In spite of growing competition from contractors who offer general and finish carpentry as a package, Lee has maintained his business manfully, even in the face of the COVID recession, but now he faces a challenge of another nature entirely. Although, before I elaborate, let me emphasise that Lee is one of the sanest, most down-to-earth men you could hope to meet.
“I’ve heard there is a handyman in Borrego Springs who sees ghosts,” I said, to broach the delicate subject as respectfully as I could.
“That’s me,” he confessed without hesitation, lowering his voice, “I’ve seen quite a few. Five years ago, at Holiday Homes, I saw a prospector. I was outside cleaning a window and this prospector passed in front of me. He was pulling his coat on. He put his arms in the sleeves, moving as he did so, and then walked through the wall. He looked like a prospector from around 1900 I would guess, in his full outfit.”
“Another time I saw a twelve year old girl on a stair at Roadrunner. She was bent down, peering at me through the staircase. I was about to fix the staircase, and I could feel someone watching me. Then as I turned she was at the next door looking down at me. She had on a grey dress with a white sweater over the top. And she had a blank stare.”

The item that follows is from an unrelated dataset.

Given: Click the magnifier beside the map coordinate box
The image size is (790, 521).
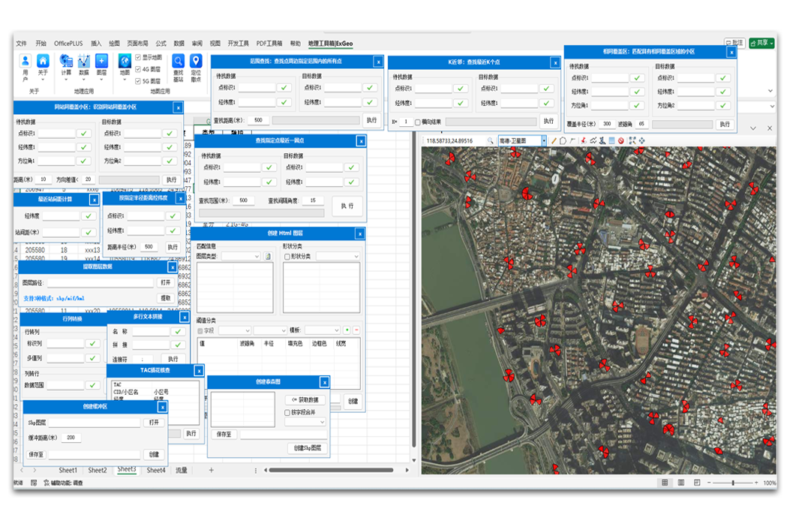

Lee’s testimony was touching in its frankness; neither bragging nor dramatizing. Instead he was thinking out loud, puzzling over these mysterious events in a search for understanding. I naturally asked Lee if he has seen any more ghosts. At once, he turned reticent, stopping in his tracks and insisting that he maintain discretion. “I don’t tell my customers if I see ghosts in their houses,” he informed me absolutely. Looking me in the eye, he said, “They don’t need to know and I don’t want to go scaremongering.”